> Document passage:
━━━━

Yes, fund manager

Once the pandemic is in the rear view, the UK has the chance to remake itself, argues our Minister for Administrative Affairs, David Coombs. Or is he our head of multi-asset investments…

UK passports

One of my favourite comedies is Yes Prime Minister. It is nearly 40 years old but incredibly it never seems to date. I have seen every episode many times and seen the play in recent years. Last week I read the book, which is basically the script of the series.

As I was reading it the absurdity started to seem less and less notable. As Boris sent the ships to Jersey to ward off the French fishermen and some obscure French minister went the full ’Allo ’Allo, the book felt more like nonfiction.

We do live in strange times. Following the recent local elections, the SNP are again calling for a referendum on independence so Scotland can rejoin the EU. At the same time, in France Michel Barnier is calling for restrictions on free movement of people while Marine Le Pen would like to see ‘Frexit’.

What if Scotland left the UK and France asked to form an Anglo-Franc Union (AFU) with England, Wales and Northern Ireland after leaving the EU. Impossible? Would you bet your house on it?

Settled dust

It’s early days, and there are serious teething issues, but so far Brexit has not been the ‘cliff edge’ many predicted. I have always been quite constructive on the post-Brexit UK economy, which was somewhat unfashionable for a time. Indeed post-Brexit and pre-COVID-19 we had been running much larger exposures to the UK in our multi-asset portfolio funds than in previous years. It was the UK government’s mishandling of the early stages of the pandemic that pushed us to reappraise our position, not Brexit.

Now, a year later I feel it’s time to reimagine what the UK economy will look like once the pandemic is behind it. And I think it should look pretty good. So why am I so optimistic? Deregulation, wage growth and ‘levelling up’.

I have long believed that one of the main benefits of Brexit would be an opportunity to review regulations across a whole swathe of industries. That’s not to lay all the blame at the EU’s door, successive UK governments (and their quangos) have been only too pleased to set more rules. However, Brexit should be the catalyst to review and cut them, enabling businesses to better compete internationally. Clearly, this mustn’t be at the expense of the workforce or consumer, but I’m confident that a balance can be struck. In the age of social media, companies acting badly are soon called out in any event.

Your skills are important, not the colour of your passport

A new, more economically driven immigration policy based on skills rather than geography should enhance our country’s intellectual property and help improve innovation and productivity. An added benefit could be to push up wages for those ‘in the middle’. Minimum wage increases in recent years have been significantly ahead of inflation, while middle income wages have stagnated. The belief is that the immigration of non-skilled workers from Europe has been a factor in this. This is difficult to prove, but there does appear to have been a correlation. While economists state, quite rightly in my view, that immigration from the EU added to GDP growth, it must be said corporate executives probably benefited more than their employees.

Finally, this government has to find ways to meet its pact with the Red Wall. This is likely to be via infrastructure. Boris does like a bridge. There is no doubt that Northern England, as well as Scotland and Wales, would benefit from better rail and road infrastructure that would bring both primary and secondary economic benefits. It would create a more geographically flexible work force which should attract new employers to the regions.

Now if I am only partially right this should be positive for UK plc. There is a catch, however. Yes, it’s the ‘i’ word. I really wanted to do a blog without mentioning it. All of this could well raise inflation in the short term and that would bring higher interest rates and bond yields. Is that necessarily a bad thing? Savers would certainly feel it’s their turn, that the borrowers have had it good for long enough. It would also mean the end of zombie companies and the return of proper capitalism: the survival of the fittest, greater investment in businesses and housing, and better jobs.

Doesn’t sound so bad does it? There would be losers though and they might be very vocal. 2022 will not be boring. The UK, though, might be a union worth joining. “Yes...Prime Minister.”

━━━━

> Supplied material:
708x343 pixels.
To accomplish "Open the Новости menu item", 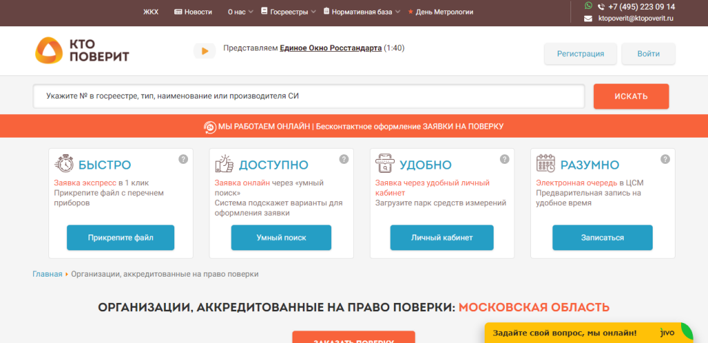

━━━━

> Requirement:
From the blog post on the UK economy after the pandemic, quote the passage starting with "We do live in" and going on through "house on it?".

> Reply to the task:
We do live in strange times. Following the recent local elections, the SNP are again calling for a referendum on independence so Scotland can rejoin the EU. At the same time, in France Michel Barnier is calling for restrictions on free movement of people while Marine Le Pen would like to see ‘Frexit’.

What if Scotland left the UK and France asked to form an Anglo-Franc Union (AFU) with England, Wales and Northern Ireland after leaving the EU. Impossible? Would you bet your house on it?